### TASK BRIEF
In every one of the records below, substitute "Find the position of" for "Identify the location of" and leave all other text unchanged.

### RECORDS TO PROCESS
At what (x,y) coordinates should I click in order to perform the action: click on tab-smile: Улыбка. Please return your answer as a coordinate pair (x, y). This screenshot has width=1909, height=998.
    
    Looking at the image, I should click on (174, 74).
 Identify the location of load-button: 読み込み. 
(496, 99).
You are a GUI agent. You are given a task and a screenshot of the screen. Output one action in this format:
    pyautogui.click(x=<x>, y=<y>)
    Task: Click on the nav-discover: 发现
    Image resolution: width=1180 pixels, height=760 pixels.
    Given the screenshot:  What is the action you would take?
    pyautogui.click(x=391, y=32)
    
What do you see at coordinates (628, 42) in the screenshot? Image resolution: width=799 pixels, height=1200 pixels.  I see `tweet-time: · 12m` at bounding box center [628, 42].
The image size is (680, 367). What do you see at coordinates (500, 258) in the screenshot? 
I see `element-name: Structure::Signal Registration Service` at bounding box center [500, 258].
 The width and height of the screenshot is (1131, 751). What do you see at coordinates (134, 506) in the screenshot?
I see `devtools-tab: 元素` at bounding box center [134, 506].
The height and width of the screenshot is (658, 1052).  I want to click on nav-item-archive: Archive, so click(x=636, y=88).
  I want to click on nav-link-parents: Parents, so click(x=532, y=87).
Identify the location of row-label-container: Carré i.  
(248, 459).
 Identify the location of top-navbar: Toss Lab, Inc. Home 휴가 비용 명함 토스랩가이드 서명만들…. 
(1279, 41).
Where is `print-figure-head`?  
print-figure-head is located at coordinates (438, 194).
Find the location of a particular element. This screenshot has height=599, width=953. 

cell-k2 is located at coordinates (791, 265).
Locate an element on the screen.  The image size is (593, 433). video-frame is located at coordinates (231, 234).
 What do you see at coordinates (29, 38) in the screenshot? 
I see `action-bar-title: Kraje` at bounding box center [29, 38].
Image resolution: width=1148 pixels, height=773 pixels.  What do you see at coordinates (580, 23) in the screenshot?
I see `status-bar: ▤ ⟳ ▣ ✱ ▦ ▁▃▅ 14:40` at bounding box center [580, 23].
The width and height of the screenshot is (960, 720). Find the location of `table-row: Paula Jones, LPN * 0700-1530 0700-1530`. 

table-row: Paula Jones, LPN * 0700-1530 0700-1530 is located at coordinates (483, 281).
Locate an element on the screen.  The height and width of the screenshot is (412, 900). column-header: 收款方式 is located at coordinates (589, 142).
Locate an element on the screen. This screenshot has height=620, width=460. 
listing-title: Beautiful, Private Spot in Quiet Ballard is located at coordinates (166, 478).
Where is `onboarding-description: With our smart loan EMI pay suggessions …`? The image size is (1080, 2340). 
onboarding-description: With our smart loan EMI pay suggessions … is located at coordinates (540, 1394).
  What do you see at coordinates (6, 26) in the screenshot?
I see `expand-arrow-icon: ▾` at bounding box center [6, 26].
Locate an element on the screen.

### EXERCISE RESULT
At what (x,y) coordinates should I click in order to perform the action: click on tab-smile: Улыбка. Please return your answer as a coordinate pair (x, y). This screenshot has width=1909, height=998.
    
    Looking at the image, I should click on (174, 74).
 Find the position of load-button: 読み込み. 
(496, 99).
You are a GUI agent. You are given a task and a screenshot of the screen. Output one action in this format:
    pyautogui.click(x=<x>, y=<y>)
    Task: Click on the nav-discover: 发现
    Image resolution: width=1180 pixels, height=760 pixels.
    Given the screenshot:  What is the action you would take?
    pyautogui.click(x=391, y=32)
    
What do you see at coordinates (628, 42) in the screenshot? Image resolution: width=799 pixels, height=1200 pixels.  I see `tweet-time: · 12m` at bounding box center [628, 42].
The image size is (680, 367). What do you see at coordinates (500, 258) in the screenshot? 
I see `element-name: Structure::Signal Registration Service` at bounding box center [500, 258].
 The width and height of the screenshot is (1131, 751). What do you see at coordinates (134, 506) in the screenshot?
I see `devtools-tab: 元素` at bounding box center [134, 506].
The height and width of the screenshot is (658, 1052).  I want to click on nav-item-archive: Archive, so click(x=636, y=88).
  I want to click on nav-link-parents: Parents, so click(x=532, y=87).
Find the position of row-label-container: Carré i.  
(248, 459).
 Find the position of top-navbar: Toss Lab, Inc. Home 휴가 비용 명함 토스랩가이드 서명만들…. 
(1279, 41).
Where is `print-figure-head`?  
print-figure-head is located at coordinates (438, 194).
Find the location of a particular element. This screenshot has height=599, width=953. 

cell-k2 is located at coordinates (791, 265).
Locate an element on the screen.  The image size is (593, 433). video-frame is located at coordinates (231, 234).
 What do you see at coordinates (29, 38) in the screenshot? 
I see `action-bar-title: Kraje` at bounding box center [29, 38].
Image resolution: width=1148 pixels, height=773 pixels.  What do you see at coordinates (580, 23) in the screenshot?
I see `status-bar: ▤ ⟳ ▣ ✱ ▦ ▁▃▅ 14:40` at bounding box center [580, 23].
The width and height of the screenshot is (960, 720). Find the location of `table-row: Paula Jones, LPN * 0700-1530 0700-1530`. 

table-row: Paula Jones, LPN * 0700-1530 0700-1530 is located at coordinates (483, 281).
Locate an element on the screen.  The height and width of the screenshot is (412, 900). column-header: 收款方式 is located at coordinates (589, 142).
Locate an element on the screen. This screenshot has height=620, width=460. 
listing-title: Beautiful, Private Spot in Quiet Ballard is located at coordinates (166, 478).
Where is `onboarding-description: With our smart loan EMI pay suggessions …`? The image size is (1080, 2340). 
onboarding-description: With our smart loan EMI pay suggessions … is located at coordinates (540, 1394).
  What do you see at coordinates (6, 26) in the screenshot?
I see `expand-arrow-icon: ▾` at bounding box center [6, 26].
Locate an element on the screen.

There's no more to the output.